Recess, Public School Athletic League sports competitions, and outdoor field days were all canceled, Nathaniel Styer, an education department spokesperson, wrote on Twitter late Tuesday evening. Schools were encouraged to move those activities indoors if possible.

“This is a developing situation and will communicate updates as they come,” Styer wrote. 

City officials said that schools will remain open.

Health authorities have warned that the smoke laden air is particularly harmful to more vulnerable groups, including young children and people with existing health conditions and breathing issues. They have urged people to stay indoors when possible and avoid strenuous outdoor activities.

Styer noted that schools were advised that “special attention be made to vulnerable students and staff populations.”

City officials said that the region’s air quality was expected to improve Wednesday morning but would deteriorate again in the afternoon and evening.

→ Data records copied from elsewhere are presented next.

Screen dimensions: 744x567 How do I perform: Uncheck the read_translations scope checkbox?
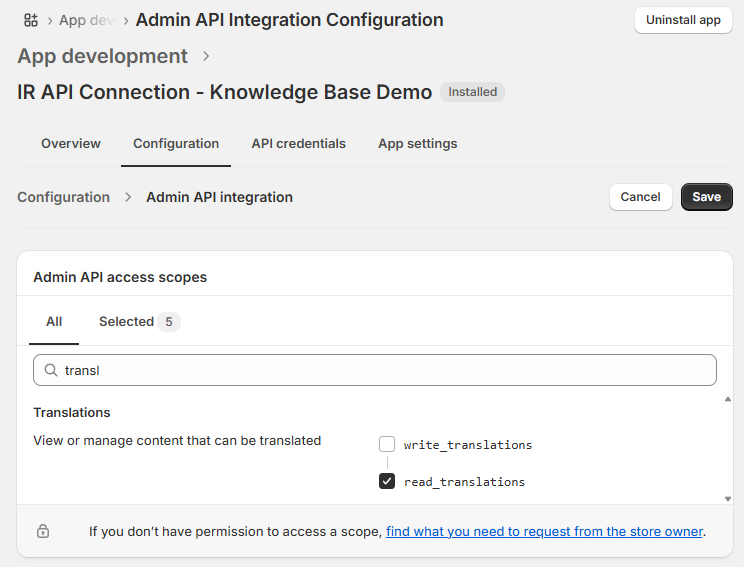(x=387, y=481)
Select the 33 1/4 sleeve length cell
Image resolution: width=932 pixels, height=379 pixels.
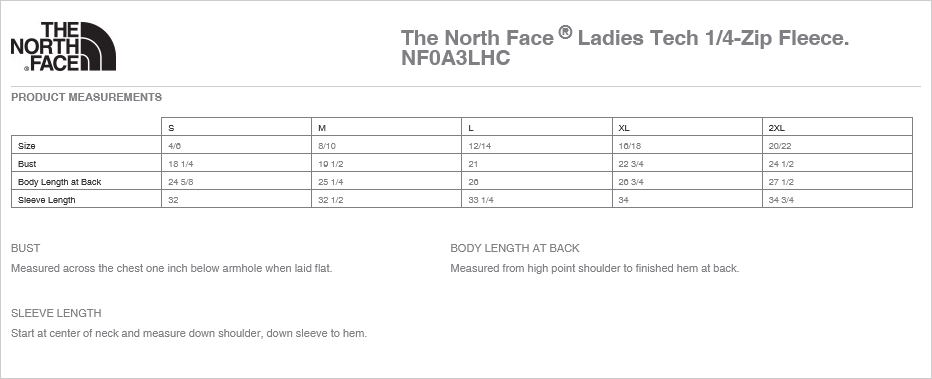[537, 199]
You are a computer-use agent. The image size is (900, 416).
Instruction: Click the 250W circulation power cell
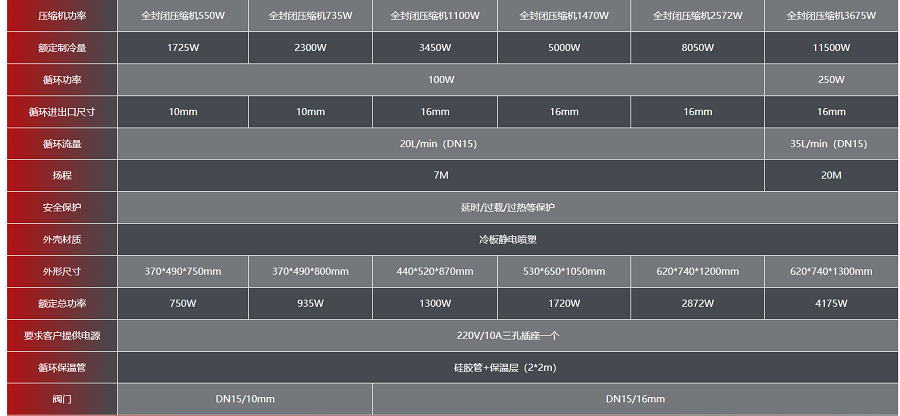[x=831, y=80]
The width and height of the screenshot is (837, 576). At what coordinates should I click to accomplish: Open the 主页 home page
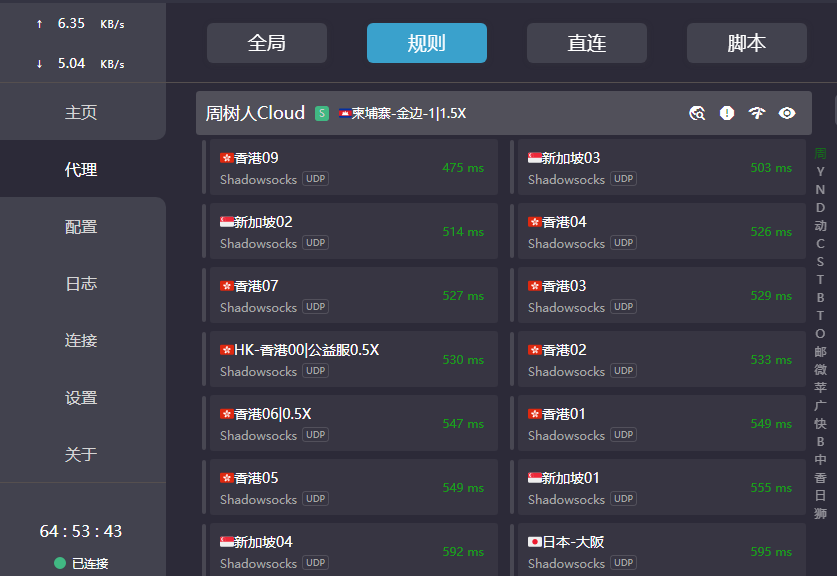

“Currently, we are taking precautions out of an abundance of caution to protect New Yorkers’ health until we are able to get a better sense of future air quality reports,” Mayor Eric Adams said in a statement. “These recommendations may change based on updated air quality conditions that come in, but, in the meantime, we recommend all New Yorkers to take the precautions they see fit to protect their health.”

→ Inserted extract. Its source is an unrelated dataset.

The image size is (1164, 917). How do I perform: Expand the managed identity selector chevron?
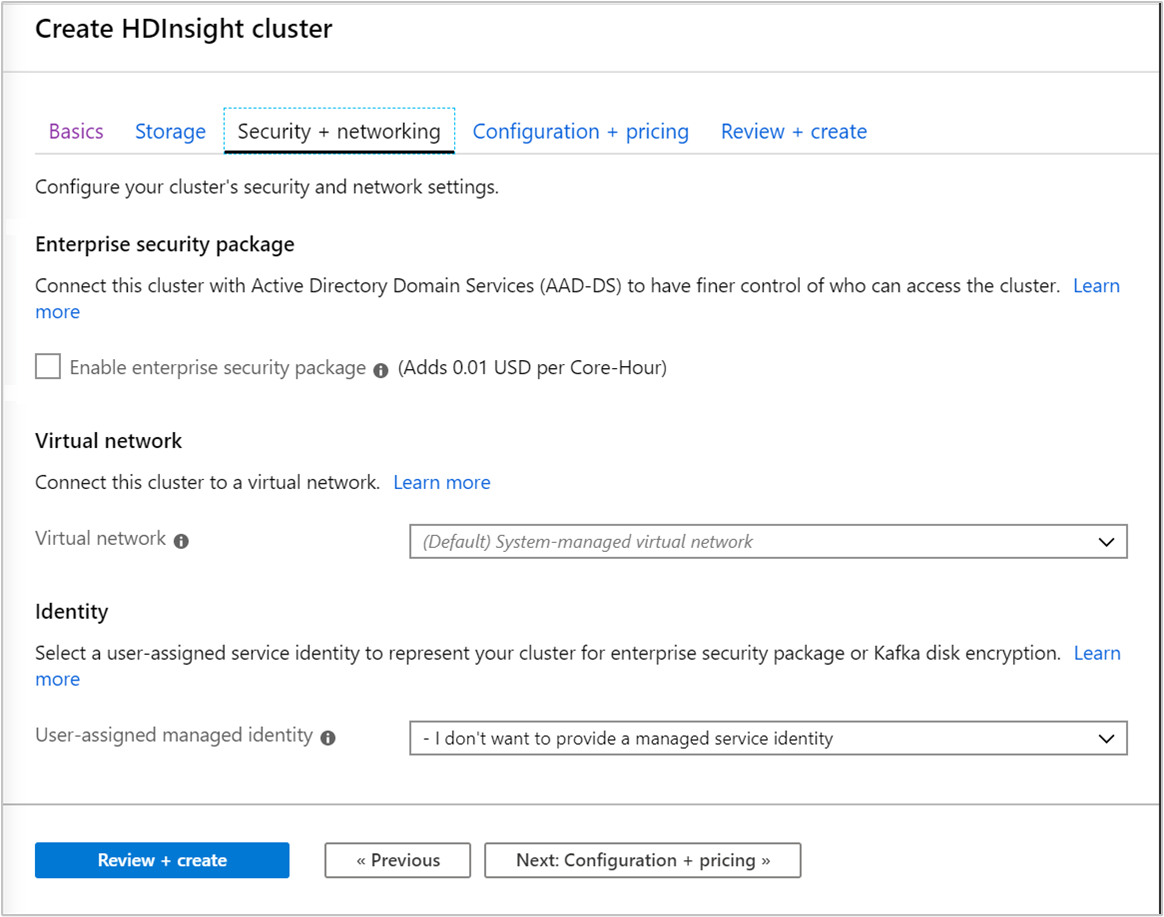1105,738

Officials said that people who need to be outside should wear a high-quality N95 or KN95 mask. 

Air purifiers can also help reduce the harmful effects of wildfire smoke. During the coronavirus pandemic all classrooms were outfitted with those devices, though schools have not always used them consistently as the virus has receded. Experts also previously questioned whether the devices the city purchased were the most effective available.

The education department’s facilities team will be reaching out to school custodians to provide guidance regarding air conditioning and filtration, according to a letter sent to principals on Wednesday morning from Emma Vadehra, the education department’s chief operating officer.

She also said that the department was “coordinating closely” with the city’s health department, emergency management office, and other agencies on monitoring the situation and whether there may be changes to the “operating status” for school staff on Thursday’s Anniversary Day/Chancellor’s Conference Day, which is a day off for students. 

One assistant principal said on Wednesday morning, “We’ve only had one teacher with asthma call out, but it’s sure to affect attendance rates. I’m sure some parents are keeping kids home.”